Première historique : l’Otan à bord du porte-avions français Charles de Gaulle
Le 25 avril 2024, la veille de sa mission inaugurale sous l'égide de l'Alliance atlantique, le Charles de Gaulle a accueilli à son bord les 32 ambassadeurs (ou leurs adjoints) de l'Otan. Quels enjeux cette mission soulève-t-elle ?
TL;DR
- 32 ambassadeurs de l’Otan ont embarqué sur le Charles de Gaulle.
- Le navire participe à sa première mission sous commandement Otan.
- La France réinvestit l’Otan face à la menace russe.
Une première historique pour l’Otan et la France
Une scène inédite s’est déroulée le 25 avril 2024, lorsque les 32 ambassadeurs de l’Otan, ou leurs adjoints, ont embarqué à bord du porte-avions Charles de Gaulle. Cette visite précédait de peu la première mission du navire sous le commandement de l’Alliance atlantique, marquant un tournant dans l’histoire de l’Otan.

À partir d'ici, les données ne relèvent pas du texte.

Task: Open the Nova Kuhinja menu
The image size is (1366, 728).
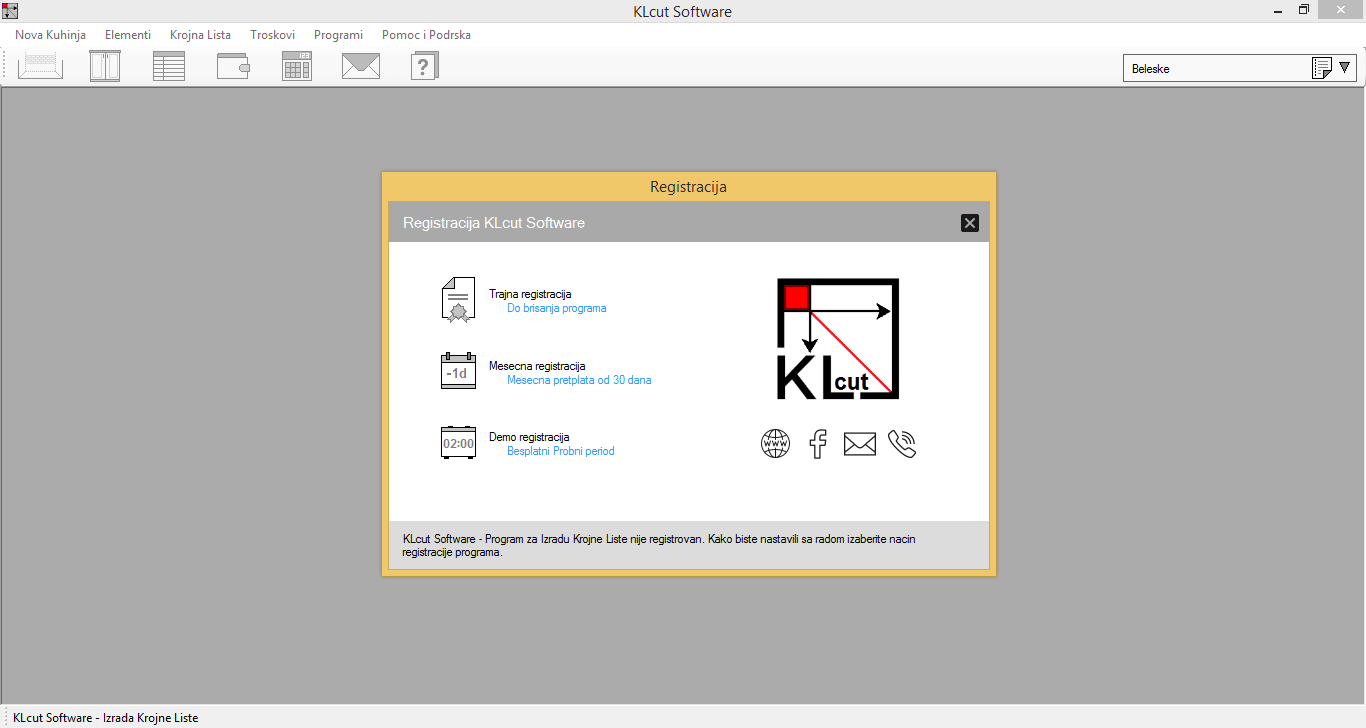Action: [50, 35]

Une réponse à la menace russe
Longtemps perçue comme un allié réticent à Bruxelles, la France a décidé de résolument réinvestir l’Otan face à la menace russe. Comme l’a affirmé le général de l’armée de l’air Thierry Garreta, la France est totalement engagée dans l’Alliance. Ce réinvestissement se manifeste notamment par la participation du Charles de Gaulle, seul porte-avions à propulsion nucléaire en Europe, à une mission de l’Otan en Méditerranée.
Une démonstration de force
Malgré une année d’indisponibilité, le Charles de Gaulle a repris la mer et a pu montrer au Conseil de l’Atlantique nord ses capacités opérationnelles en pleine mer. Lors d’un exercice, huit Rafale Marine ont été catapultés dans les airs à la vitesse de 250 km/h, devant le groupe d’ambassadeurs de l’Otan.
Outre cette démonstration aérienne, le « pacha » du Charles de Gaule, a répondu en anglais à toutes les questions des ambassadeurs de l’Otan. Le navire, symbole des « 42 000 tonnes de French determination », transporte une vingtaine de Rafale, trois hélicoptères et deux avions Hawkeye, les yeux du navire dans le ciel.
Une mission qui s’annonce chargée
Le Charles de Gaulle sera en mission pour le compte de l’Otan du 26 avril au 10 mai, mais restera en mer pour une autre mission, française cette fois, baptisée Akila. Une double mission qui démontre l’engagement de la France dans l’Otan et la défense de l’Europe.